In my case I used the lower case character version of the vocabulary words as an index of the dataframe. This is a very natural step. It requires some small intermediate column copies in the step sequence below, which may not be necessary for other use-cases. For the sake of completeness the following list contains many steps which have to be performed only once and which later on are superfluous for a routine workflow.

  1. Step1: Collect your extension data, i.e. a huge bunch of words, in a Libreoffice Calc-file in ods-format or (if you absolutely must) in an MS Excel-file. One of the columns of your datasheet should contain data which you later want to use as a (unique) index of your dataframe – in my case a column “lower” (containing the low letter representation of a word).
  2. Step 2: Avoid any operations for creating additional column information which you later can create by Python functions working on information already contained in some dataframe columns. Fill in dummy values into respective columns. (Or control the filling of a dataframe with special data during the data import below)
  3. Step 3: Create a CSV-File containing the collected extension data with all required field information in columns which correspond to respective columns of the dataframe to be extended.
  4. Step 4:Create a backup copy of your original dataframe which you want to extend. Just as a precaution ….
  5. Step 5: Copy the contents of the index of your existing dataframe to a specific dataframe column consistent with step 1. In my case I copied the words’ lower case version into a new data column “lower”.
  6. Step 6: Delete the existing index of the original dataframe and create a new basic integer based index.
  7. Step 7: Import the CSV-file into a new and separate intermediate Pandas dataframe with the help of the method pd.read_csv(). Map the data columns and the data formats properly by supplying respective (list-like) information to the parameter list of read_csv(). Control the filling of possibly empty row-fields. Check for fields containing “null” as string and handle these by the parameter “na_filter” if possible (in my case by “na_filter=False”)
  8. Step 8: Work on the freshly created dataframe and create required information in special columns by applying row-specific Python operations with a function and the df.apply()-method. For the sake of performance: Watch out for naturally vectorizable operations whilst doing so and separate them from other operations, if possible.
  9. Step 9: Check for completeness of all information in
    your intermediate dataframe. verify that the column structure matches the columns of the original dataframe to be extend.
  10. Step 10: Concatenate the original Pandas dataframe (for your vocabulary) with the new dataframe containing the extension data by using the df.concat() or (simpler) by df.append() methods.
  11. Step 11: Drop the index in the extended dataframe by the method pd.reset_index(). Afterward recreate a new index by pd.set_index() and using a special column containing the data – in my case the column “lower”
  12. Step 12: Check the new index for uniqueness – if required.
  13. Step 13: If uniqueness is not given but required:
    Apply df = df[~df.index.duplicated(keep=’first’)] to keep only the first occurrence of rows for identical indices. But be careful and verify that this operation really fits your needs.
  14. Step 14: Resort your index (and extended dataframe) if necessary by applying df.sort_index(inplace=True)
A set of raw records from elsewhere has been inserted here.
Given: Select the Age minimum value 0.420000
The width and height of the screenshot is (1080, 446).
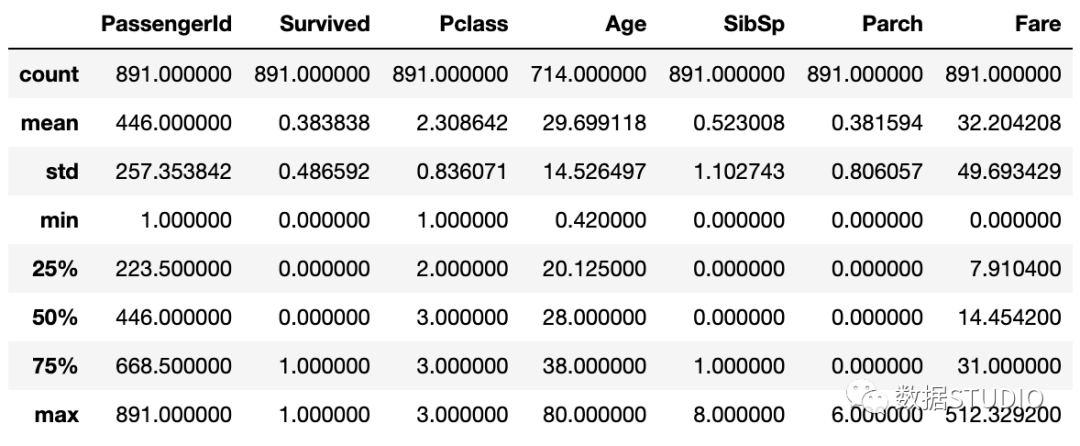Looking at the screenshot, I should 601,220.
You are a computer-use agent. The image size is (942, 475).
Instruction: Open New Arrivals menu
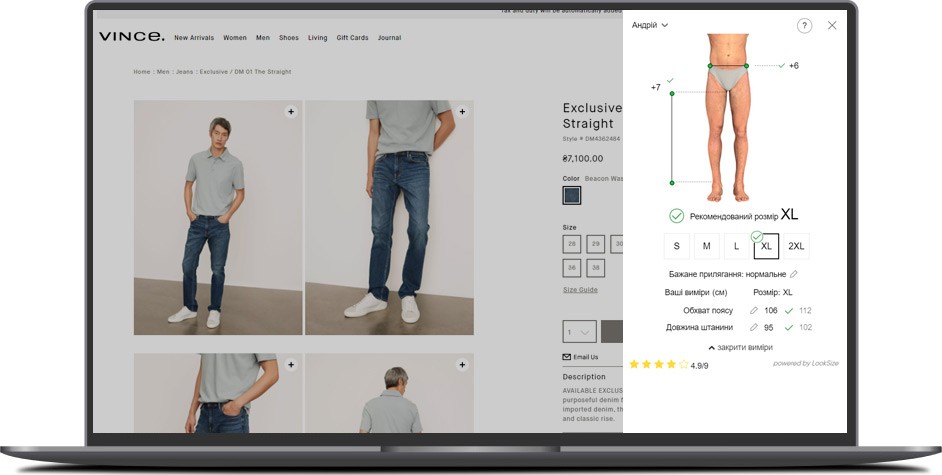(194, 38)
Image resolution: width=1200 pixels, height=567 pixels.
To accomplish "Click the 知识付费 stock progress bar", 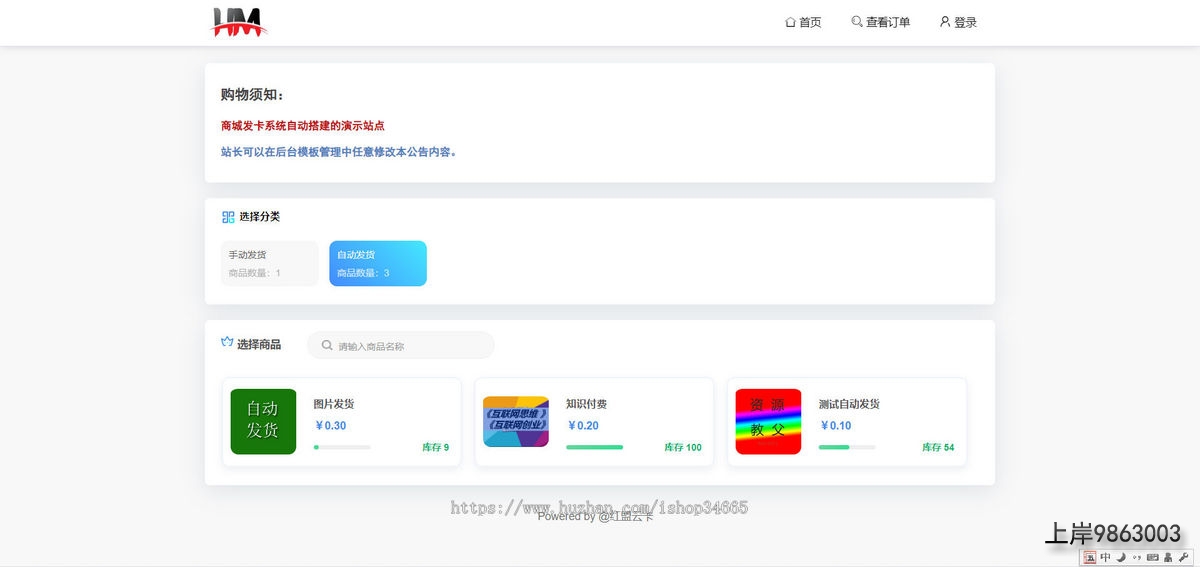I will tap(594, 447).
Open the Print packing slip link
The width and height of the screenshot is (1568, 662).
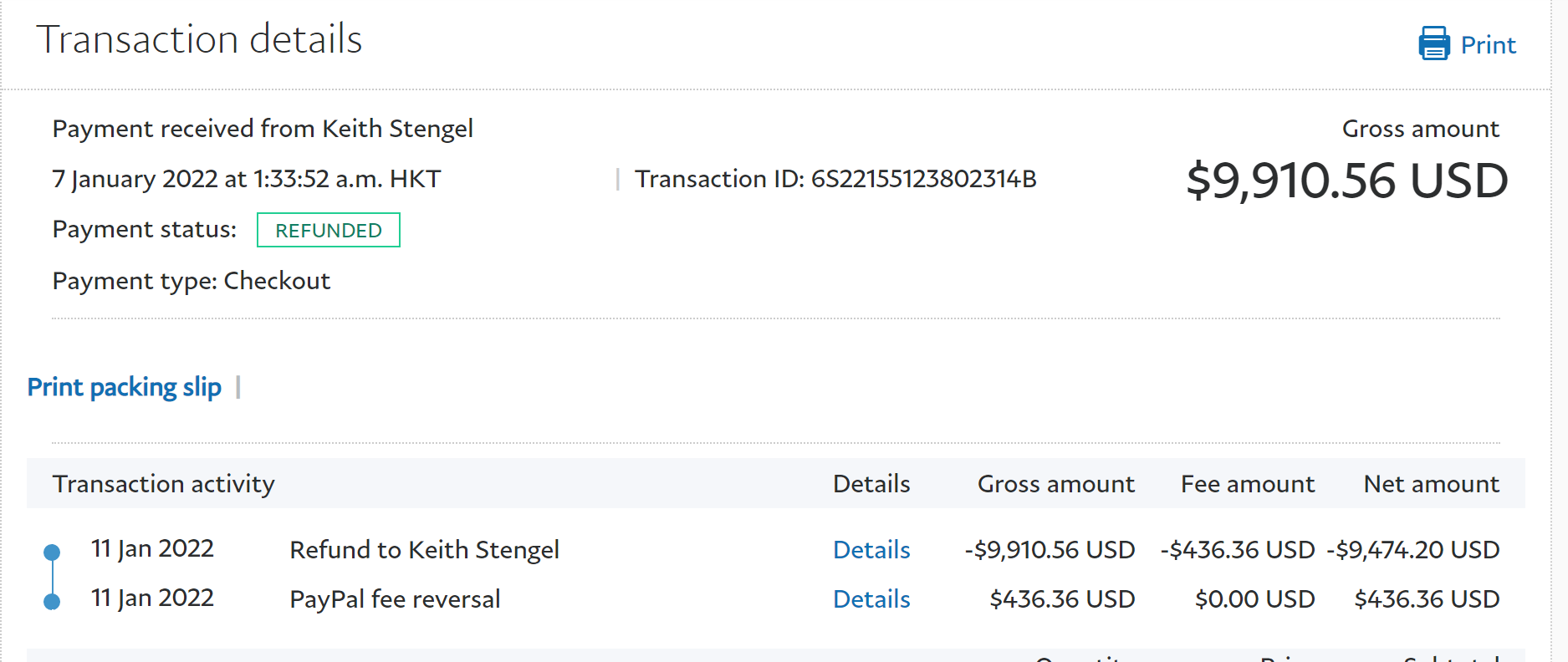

Some steps in the list above are of course specific for a dataframe with a vocabulary. But the general scheme should also be applicable for other cases.

From the description you have certainly realized which steps must only be performed once in the beginning to establish a much shorter standard pipeline for dataframe extensions. Some operations regarding the index-recreation and re-sorting can also be automatized by some simple Python function.

Have fun with Pandas!

Pandas dataframe, German vocabulary – select words by matching a few 3-char-grams – IV

In the last posts of this mini-series we have studied if and how we can use three 3-char-grams at defined positions of a string token to identify matching words in a reference vocabulary. We have seen that we should choose some distance between the char-grams and that we should use the words length information to keep the list of possible hits small.

Such a search may be interesting if there is only fragmented information available about some words of a text or if one cannot trust the whole token to be written correctly. There may be other applications. Note: This has so far nothing to do with text analysis based on machine learning procedures. I would put the whole topic more in the field of text preparation or text rebuilding. But, I think that one can combine our simple identification of fitting words by 3-char-grams with ML-methods which evaluate the similarity or distance of a (possibly misspelled) token with vocabulary words: When we get a long hit-list we could invoke ML-methods to to determine the best fitting word.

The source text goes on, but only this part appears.